» **Your objective**: Lines before the one containing "Sony Committed To" are excluded; print that line and every line after it through the end of the material below, exactly.

» **Data records**:
-=-=-

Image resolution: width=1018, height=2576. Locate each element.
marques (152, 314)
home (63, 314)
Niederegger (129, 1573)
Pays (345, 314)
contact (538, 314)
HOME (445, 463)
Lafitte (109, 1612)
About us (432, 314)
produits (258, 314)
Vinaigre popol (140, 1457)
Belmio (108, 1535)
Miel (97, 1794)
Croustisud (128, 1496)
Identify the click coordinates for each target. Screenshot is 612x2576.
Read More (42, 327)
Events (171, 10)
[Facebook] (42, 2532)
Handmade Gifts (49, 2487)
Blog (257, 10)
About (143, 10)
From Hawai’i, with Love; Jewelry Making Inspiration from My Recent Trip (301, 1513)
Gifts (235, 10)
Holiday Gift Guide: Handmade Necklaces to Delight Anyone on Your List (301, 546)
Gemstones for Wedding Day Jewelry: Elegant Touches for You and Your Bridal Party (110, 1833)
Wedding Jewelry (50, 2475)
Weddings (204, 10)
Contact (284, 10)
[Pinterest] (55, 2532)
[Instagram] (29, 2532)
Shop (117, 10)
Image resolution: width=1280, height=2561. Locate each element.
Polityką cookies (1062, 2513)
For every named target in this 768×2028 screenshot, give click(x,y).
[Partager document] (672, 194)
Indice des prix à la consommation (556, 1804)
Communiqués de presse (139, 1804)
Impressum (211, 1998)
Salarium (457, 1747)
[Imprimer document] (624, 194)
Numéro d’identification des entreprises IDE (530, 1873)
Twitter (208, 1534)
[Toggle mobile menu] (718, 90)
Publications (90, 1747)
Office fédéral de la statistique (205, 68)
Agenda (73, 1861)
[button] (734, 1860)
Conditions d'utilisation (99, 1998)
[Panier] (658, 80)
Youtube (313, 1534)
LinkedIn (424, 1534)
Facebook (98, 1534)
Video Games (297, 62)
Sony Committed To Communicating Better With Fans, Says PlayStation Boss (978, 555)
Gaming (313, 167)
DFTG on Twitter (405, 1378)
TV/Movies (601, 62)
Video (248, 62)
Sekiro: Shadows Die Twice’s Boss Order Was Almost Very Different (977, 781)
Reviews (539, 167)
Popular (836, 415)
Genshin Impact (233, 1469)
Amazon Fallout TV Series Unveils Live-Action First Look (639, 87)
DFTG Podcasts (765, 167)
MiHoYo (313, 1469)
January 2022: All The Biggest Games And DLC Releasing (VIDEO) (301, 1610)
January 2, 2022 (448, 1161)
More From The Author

-=-=-

» **Written answer**:
Sony Committed To Communicating Better With Fans, Says PlayStation Boss (978, 555)
Gaming (313, 167)
DFTG on Twitter (405, 1378)
TV/Movies (601, 62)
Video (248, 62)
Sekiro: Shadows Die Twice’s Boss Order Was Almost Very Different (977, 781)
Reviews (539, 167)
Popular (836, 415)
Genshin Impact (233, 1469)
Amazon Fallout TV Series Unveils Live-Action First Look (639, 87)
DFTG Podcasts (765, 167)
MiHoYo (313, 1469)
January 2022: All The Biggest Games And DLC Releasing (VIDEO) (301, 1610)
January 2, 2022 (448, 1161)
More From The Author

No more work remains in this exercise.